Mam pomysł, żeby napisać do wydawcy Kaczora Donalda, czyli Egmontu, przedstawić im sytuację, i poprosić o wyrażenie zgody, jednak trochę się obawiam z jaką odezwą się spotkam.
Poradźcie, co robić dalej? #kiciochpyta #pytanie
  • 24
  • Odpowiedz
@karoryfer: w sumie to poza plusami nie osiągasz żadnej korzyści (tym bardziej majątkowej) udostępniając ich materiał. Nie modyfikujesz go w żaden sposób ani nie przywłaszczasz sobie praw autorskich a jedynie rozpropagowujesz co można uznać za darmową reklamę. Nie sądze, że się przyczepią o cokolwiek ale dla własnego czystego sumienia możesz napisać :)
  • Odpowiedz
@tejotte: wiadomo, podchodząc zdroworozsądkowo to on im tylko reklamę robi, ale żeby nie skończyło się tak jak z tym gościem co wspomniał że ma na wykopie nick gadu-gadu a tamci go pocisnęli xD
  • Odpowiedz
@WhiteRaven12: gość z nickiem gadu-gadu to trochę inna sytuacja - bezprawne posługiwanie się znakiem towarowym i potencjalne mylenie ludzi łączących sobie jego wypowiedzi z marką.
  • Odpowiedz
@karoryfer: nie kontaktuj się. Raz tak spróbowałem i zaczęli mi grozić pozwami (inne komiksy i nie egmont, ale podobna sytuacja).
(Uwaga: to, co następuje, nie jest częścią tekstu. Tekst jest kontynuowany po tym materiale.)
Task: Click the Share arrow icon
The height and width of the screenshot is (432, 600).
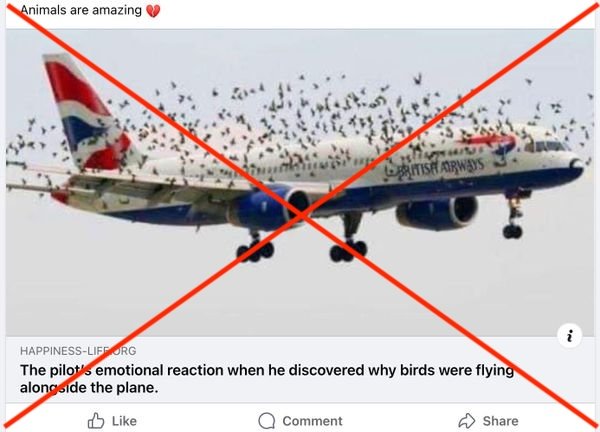Action: pos(467,421)
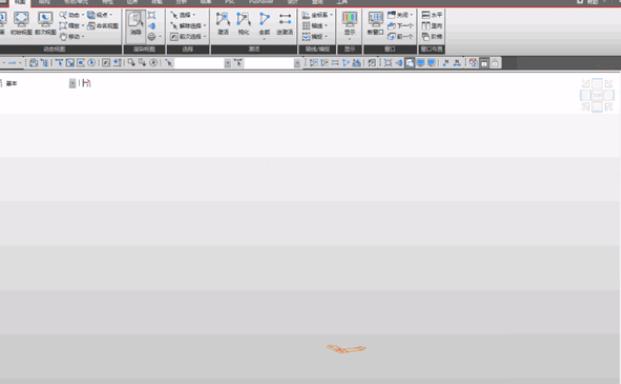Click the view cube navigation widget
Screen dimensions: 621x384
[597, 95]
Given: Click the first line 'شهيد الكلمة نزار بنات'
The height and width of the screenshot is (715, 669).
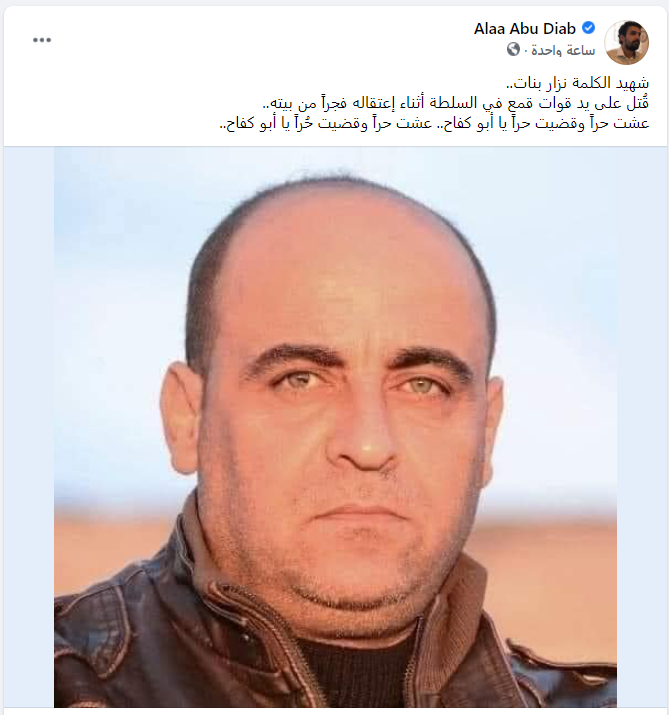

Wrzucaj dalej, najwyżej ktoś się upomni to przestaniesz. Nikt w dobie Facebooka i mediów społecznościowych nie odważy się na robienie afery
  • Odpowiedz
@karoryfer: scenariusz będzie taki: nikomu nawet przez sekundę nie będzie się chciało sprawdzać co to mirko i nie zgodzą się dla bezpieczeństwa. Typowe dla wszystkich tego typu spraw. Lepszy pomysł to oddelegowac kogoś innego co gruszek się nie boi, bo mail nie wypali.
  • Odpowiedz
@karoryfer: Pomysł dobry, ale żeby nie wyszło tak, jak z gościem od Gadu-Gadu. Każą Ci usuwać wpisy, konto, a co się po sądach nachodzisz to Twoje ( ͡° ͜ʖ ͡°)
To taka najgorsza z możliwych wersji.